Software engineers are “sickeningly overprolific”
Sometimes people ask me how I can do so much. I have multiple websites, a full courseload, update my blog almost every day, and sleep 9 hours a night. I’ve built a solar car, interned at JPL, and am active with InterVarsity. And I try to do my best in all of it. How does it happen?
One thing I’ve noticed is that I’m never bored. I just don’t understand how people need more to do. There’s always a website, a book, the world, my mind– all fascinating stuff I can’t get enough of. I love life, even if I’m just resting.
But what actually brought up this idea tonight is an article on 37signals. It says:
Technology writer Danny O’Brien tried to figure out the secrets of 70 of the most “sickeningly overprolific” people he knew, most of whom were software engineers of one kind or another.
Software engineers? Is that just a coincidence? I think not. If you’re dealing with software, you want to know how it works. If you understand it, then you know what matters to you, and it’s not the tools you work with.
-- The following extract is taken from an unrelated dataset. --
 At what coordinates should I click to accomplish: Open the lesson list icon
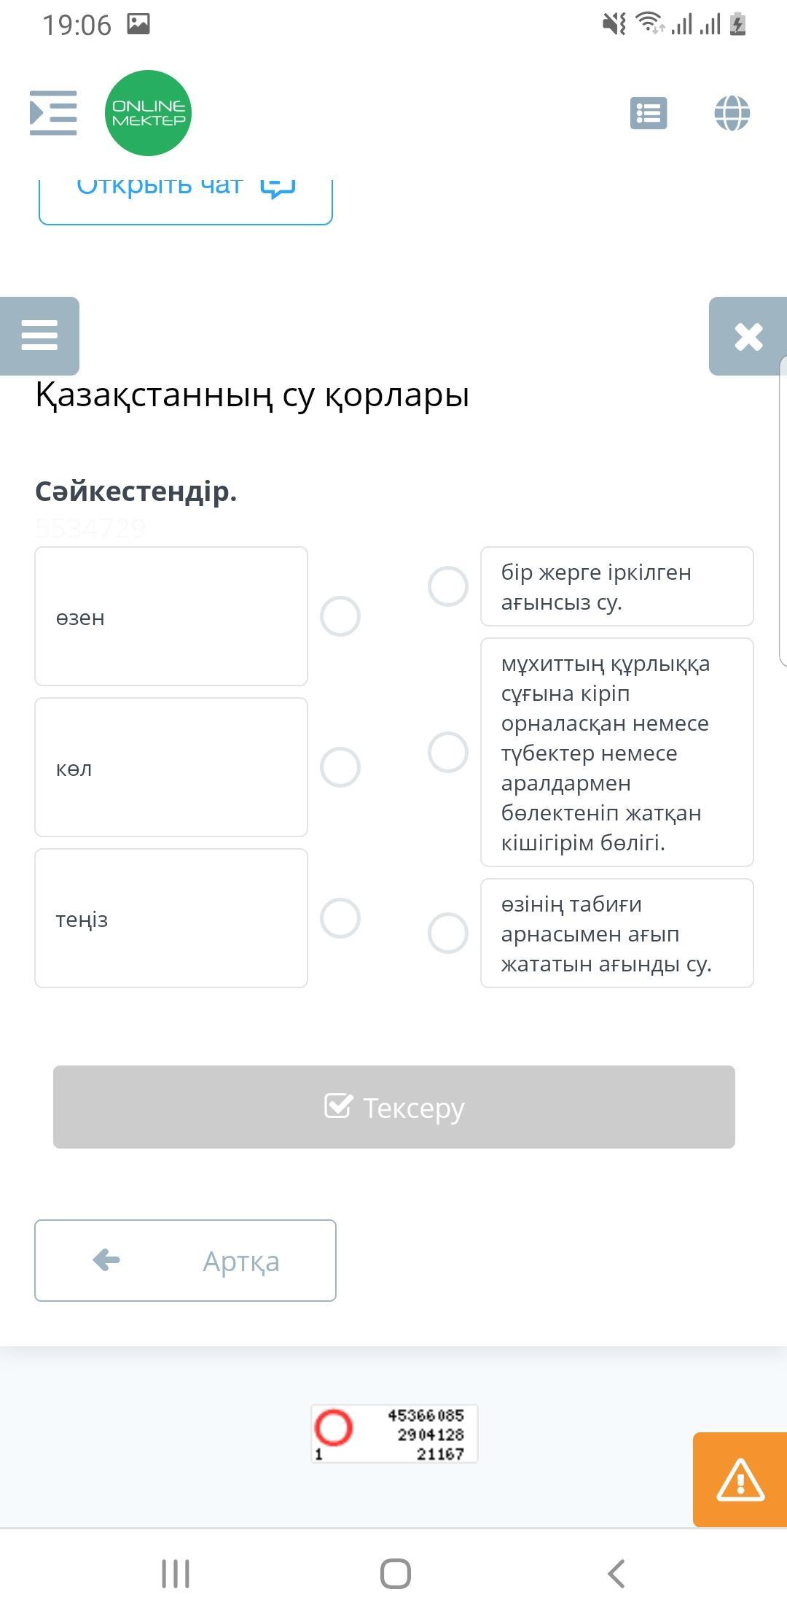(649, 114)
But their suggestions were surprisingly low-tech. None of them used complex technology to manage their to-do lists: no Palm Pilots, no day-planner software. Instead, they all preferred to find one extremely simple application and shove their entire lives into it. Some of O’Brien’s correspondents said they opened up a single document in a word-processing program and used it as an extra brain, dumping in everything they needed to remember – addresses, to-do lists, birthdays – and then just searched through that file when they needed a piece of information. Others used e-mail – mailing themselves a reminder of every task, reasoning that their in-boxes were the one thing they were certain to look at all day long.
That is surprising, but it’s what I would have expected. Complex technology isn’t how I get stuff done. It’s how other people waste time. Engineers can stay focused. They can invent, innovate, then carry out a plan. It’s all about doing things most effectively, and engineering has that worked down nearly to a science.
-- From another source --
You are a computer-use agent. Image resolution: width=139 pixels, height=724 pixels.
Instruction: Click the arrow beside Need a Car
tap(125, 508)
When it comes to technology, simplicity is the key factor for more and more people.
But for many users, simplicity now trumps power. Linda Stone, the software executive who has worked alongside the C.E.O.’s of both Microsoft and Apple, argues that we have shifted eras in computing. Now that multitasking is driving us crazy, we treasure technologies that protect us. We love Google not because it brings us the entire Web but because it filters it out, bringing us the one page we really need. In our new age of overload, the winner is the technology that can hold the world at bay.
Ah, Google. What made Google amazing is that it did something nobody thought was possible. We’ve got billions and billions of pages, terabytes and petabytes of data, and lots and lots of people with totally different queries. No computer is fast enough, right? No hard drive is big enough. No algorithm could possibly decipher so much.
Well, they succeeded. I’m still amazed. I can type in a couple of words I know appear on my website, and Google will serve up a link to my website in less than a second. It’s shocking. Not just the processing power and speed, but also the relevance. Google used links to determine relevance, which means we (webmasters and content creators) do all the work. But even if you had this idea, I doubt you could implement it. There are so many webpages and so many links, how could you possibly index it all?
Get together a few of the world’s best software engineers, and you can do it.